A Casa de Isabel

Potencial nas palavras de uma jovem autora

Recebi das mãos de Clara Mello seu primeiro livro. Intitulado “A Casa de Isabel” (Editora Mirabolante), o livro – pequeno e curtinho – me encantou, mas não foi antes de passar pelo meu pré-conceito.

Por causa do Clube do Livro e da minha coluna Entre Linhas, na Rádio Roquette Pinto, recebo muitos livros de jovens autores. Quando a bela Clara me deu um exemplar de “A Casa de Isabel”, a primeira coisa que pensei foi “mais um”. Mas, como sempre faço, parei para ler e hoje fico muito contente em ter feito isso.

Clara escreveu quando adolescente e já se mostrou ousada. Seu protagonista é Téo, um homem e ainda por cima mais velho. Para quem tem pouca experiência – literária e de vida -, essa foi uma escolha bastante ousada da jovem escritora. Mas não foi Téo que me conquistou, foi a sensibilidade e o potencial de Clara.

“A Casa de Isabel” é narrado por Téo, amigo de infância de Isabel. Completos opostos, os dois se completavam como duas faces da mesma moeda: ela, apaixonada por Carnaval, pela vida. Ele, platonicamente apaixonado por ela, realista e leal. O livro começa com um dia de Carnaval e com um saudoso Téo, desgostoso com a vida adulta e relembrando momentos com Isabel. Mas uma tragédia ocorre na vida de Isabel e ela o chama para voltar a casa de seus pais, eis o título do livro.

Deixada intacta desde a infância deles, a casa dos pais de Isabel é como uma outra personagem no livro e não somente cenário. Juntos, Téo e Isabel relembram momentos passados, o que acreditavam ser verdade, como achavam que o futuro seria perfeito e simples, enfim, exatamente como todos os jovens encaram a vida adulta enquanto essa ainda não chega.

Embora algumas passagens demonstrem repetição além do necessário, completamente compreensível dada a inexperiência da autora, “A Casa de Isabel” conta com momentos que demonstram muita maturidade para os poucos anos da autora. Uma personagem em especial me fez querer ler mais foi Cecília, irmã mais velha de Isabel. Téo a define muito bem quando diz algo como “Cecília era quatro anos mais velha, a quantidade exata para ser inatingível”. Lindo! Quando somos crianças, ter alguém quatro anos mais velho é como um mistério a ser desvendado e esse era Cecília.

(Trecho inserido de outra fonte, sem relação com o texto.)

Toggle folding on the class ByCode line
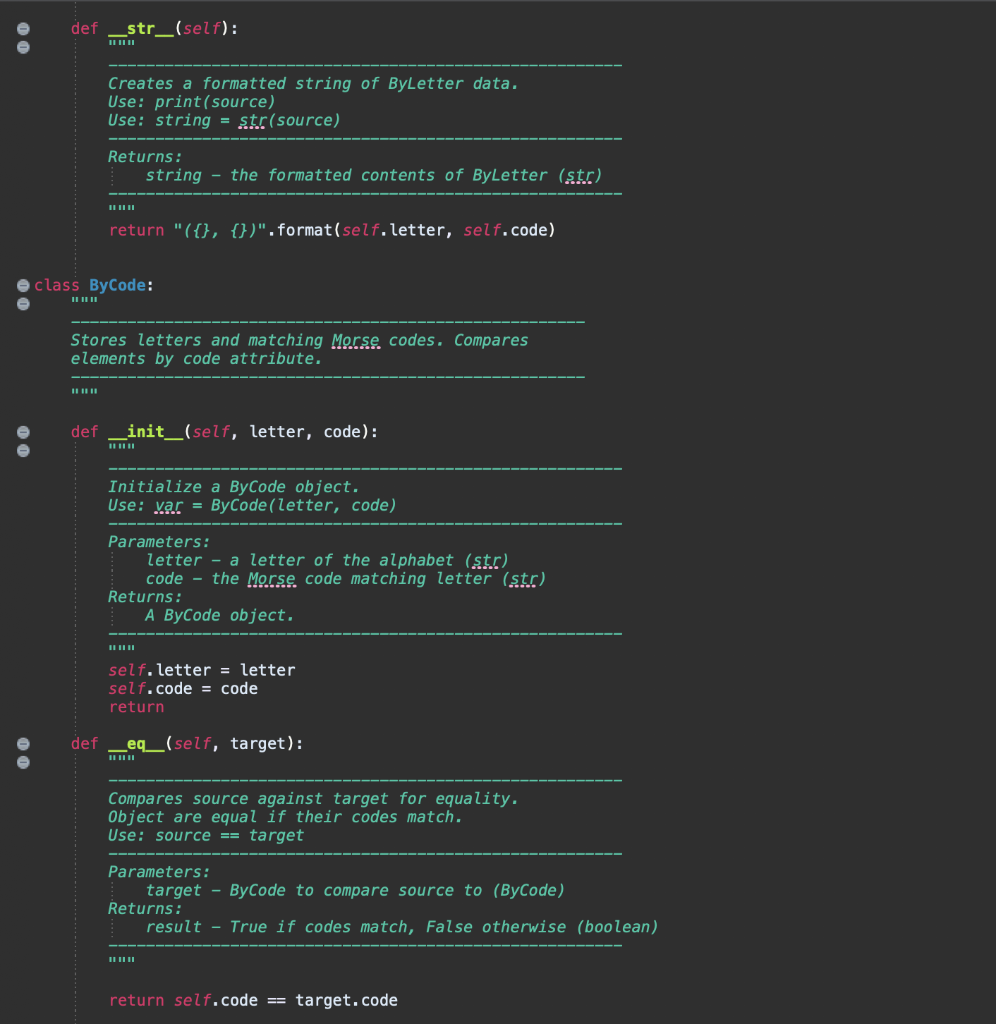 point(22,285)
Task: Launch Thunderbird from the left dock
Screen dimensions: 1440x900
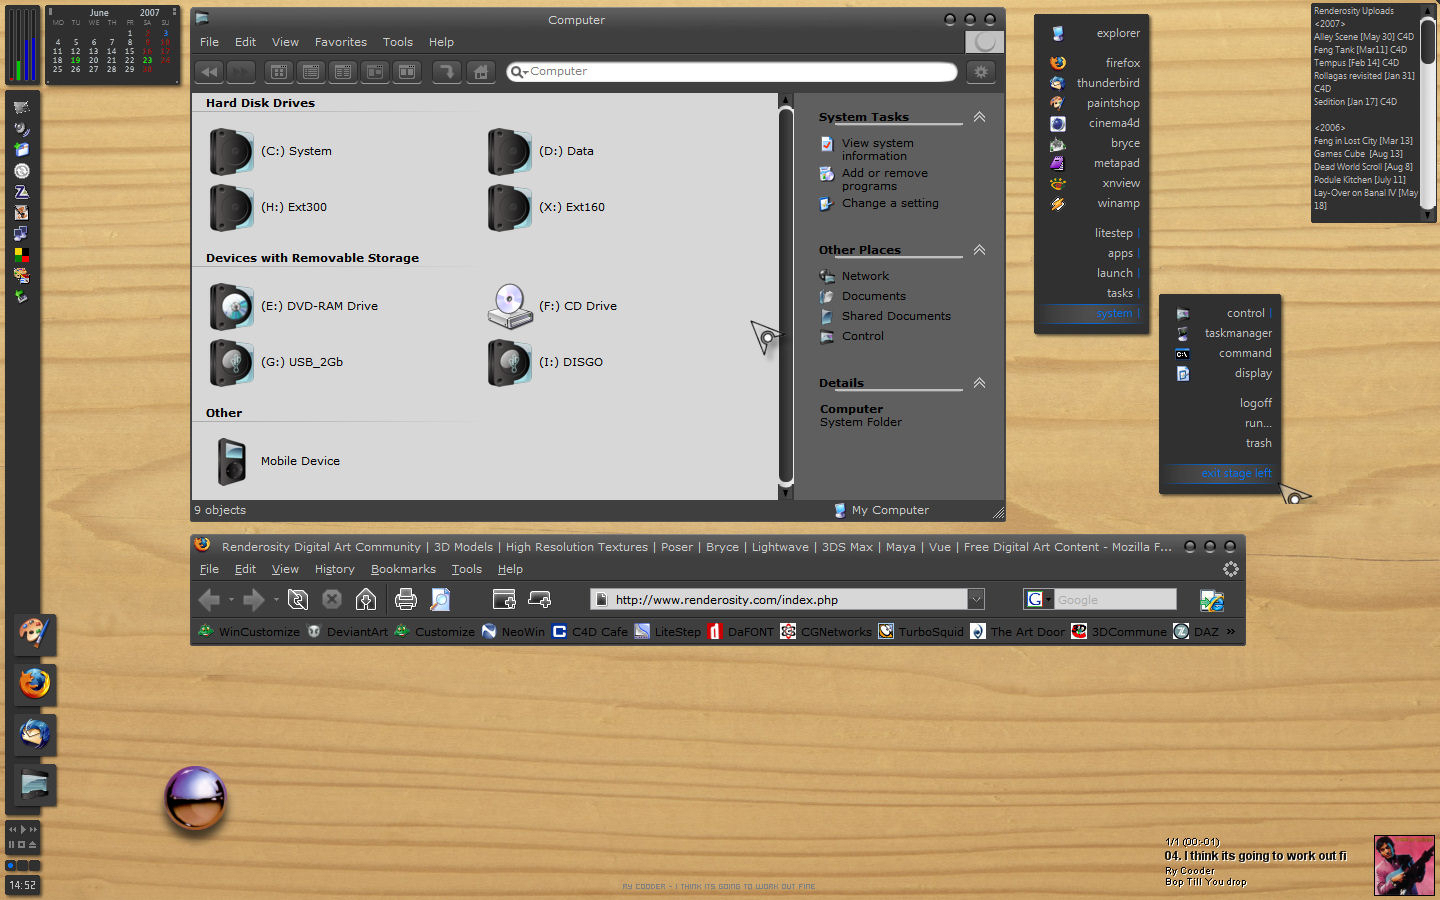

“A Casa de Isabel” conta um pouco das lembranças desses dois personagens, das saudades que têm daqueles que não estão mais por perto e ao fazer isso, conta um pouco do passado de cada leitor, sem a prepotência de estar fazendo isso. Acontece naturalmente e nos faz sorrir, chorar, lembrar. Nostalgia define o tom do livro, que se transforma em esperança, em possibilidade em suas últimas páginas, excelente equilíbrio. Vale a leitura.